A keen soccer player and the director of children’s services at Chabad of Norwood, this Torah Academy student realised early in his matric year that balance was critical to success – it paid off with five distinctions in his case.
“Karate gives you physical and mental stability,” says Joffe. “Eleven years of training have shown me that not only does it relieve stress, it teaches methods which you can apply to life, even to school, to make sure that everything stays in balance.”
Although he put his karate lessons on hold for the second half of his matric year, Joffe strove to apply the principles of balance and focus to his studies throughout the year. “You take the year as it comes,” he says. “After working hard, you have to disconnect, and balance work with relaxation. But when you’re working, you have to swing in the other direction, and give yourself over to studying – forgetting about your phone entirely.”

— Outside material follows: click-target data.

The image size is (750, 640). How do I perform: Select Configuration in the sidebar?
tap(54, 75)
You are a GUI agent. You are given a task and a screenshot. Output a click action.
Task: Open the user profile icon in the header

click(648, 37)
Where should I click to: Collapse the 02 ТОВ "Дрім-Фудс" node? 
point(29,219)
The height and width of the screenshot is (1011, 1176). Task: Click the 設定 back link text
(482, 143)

It is for this reason that Joffe continued to run children’s services at his shul throughout his matric year, no matter the pressure he faced. Without fail, he’d arrive at shul on Shabbos, and ensure that the youth were engaged.
“Responsibilities don’t just go away when you have matric pressure,” he says. “The things you need to do are still there. I had to just go ahead and do them. It’s especially rewarding because you know you’ve done something in a balanced way.”

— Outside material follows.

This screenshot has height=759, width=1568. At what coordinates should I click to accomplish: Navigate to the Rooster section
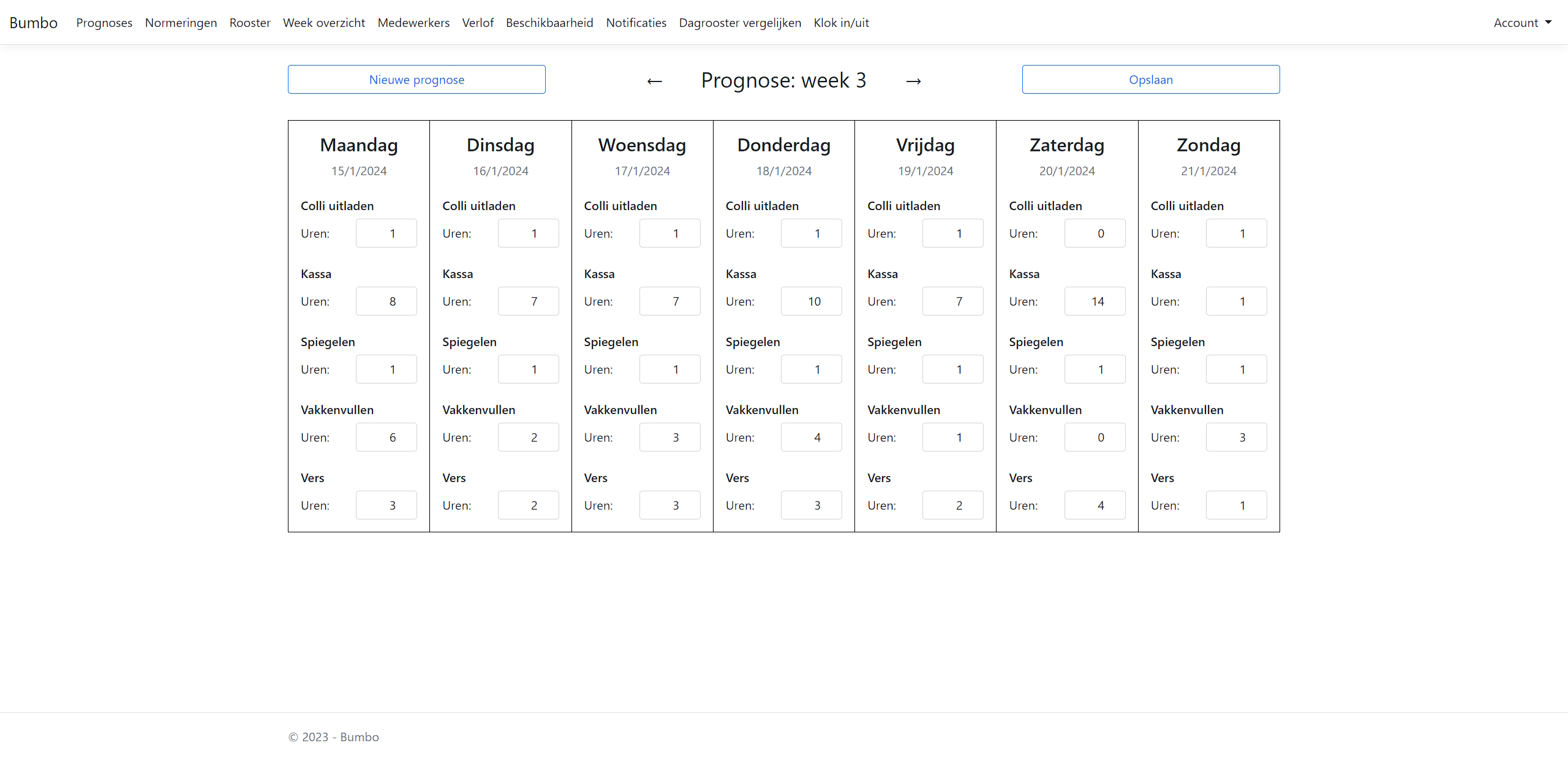[249, 23]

A constructive outlet is virtually indispensable, he says, especially when you’re feeling the stress of matric. “I have an older brother who did brilliantly in matric. To some extent, his reputation put pressure on me, especially when people would see me and say that they had no doubt I’d succeed because of how well my brother had done. Although I was stressed, the balance I struck put it into perspective, and evened things out.”
According to Joffe, this mechanism and its application to the work involved in matric is worth more than the end results. “The way you learn to work and grow is worth more than the distinction you get at the end,” he says. “Yes, they are important, but distinctions aren’t necessarily indicators of a good approach. If anything, the pressure they create is the benefit – it fuels you and makes you create a method that works for you and helps you succeed in your own way.”
True to his ethos, Joffe will be pursuing a gap year in Israel at the Ma’ayanot Yeshiva, where he will spend time learning and playing soccer.
Although his school career is over, Joffe seems determined to continue his balanced approach to life. He concludes: “What comes, comes. Everything is about balance and perspective. Get your priorities right, and understand that they are part of a bigger picture.”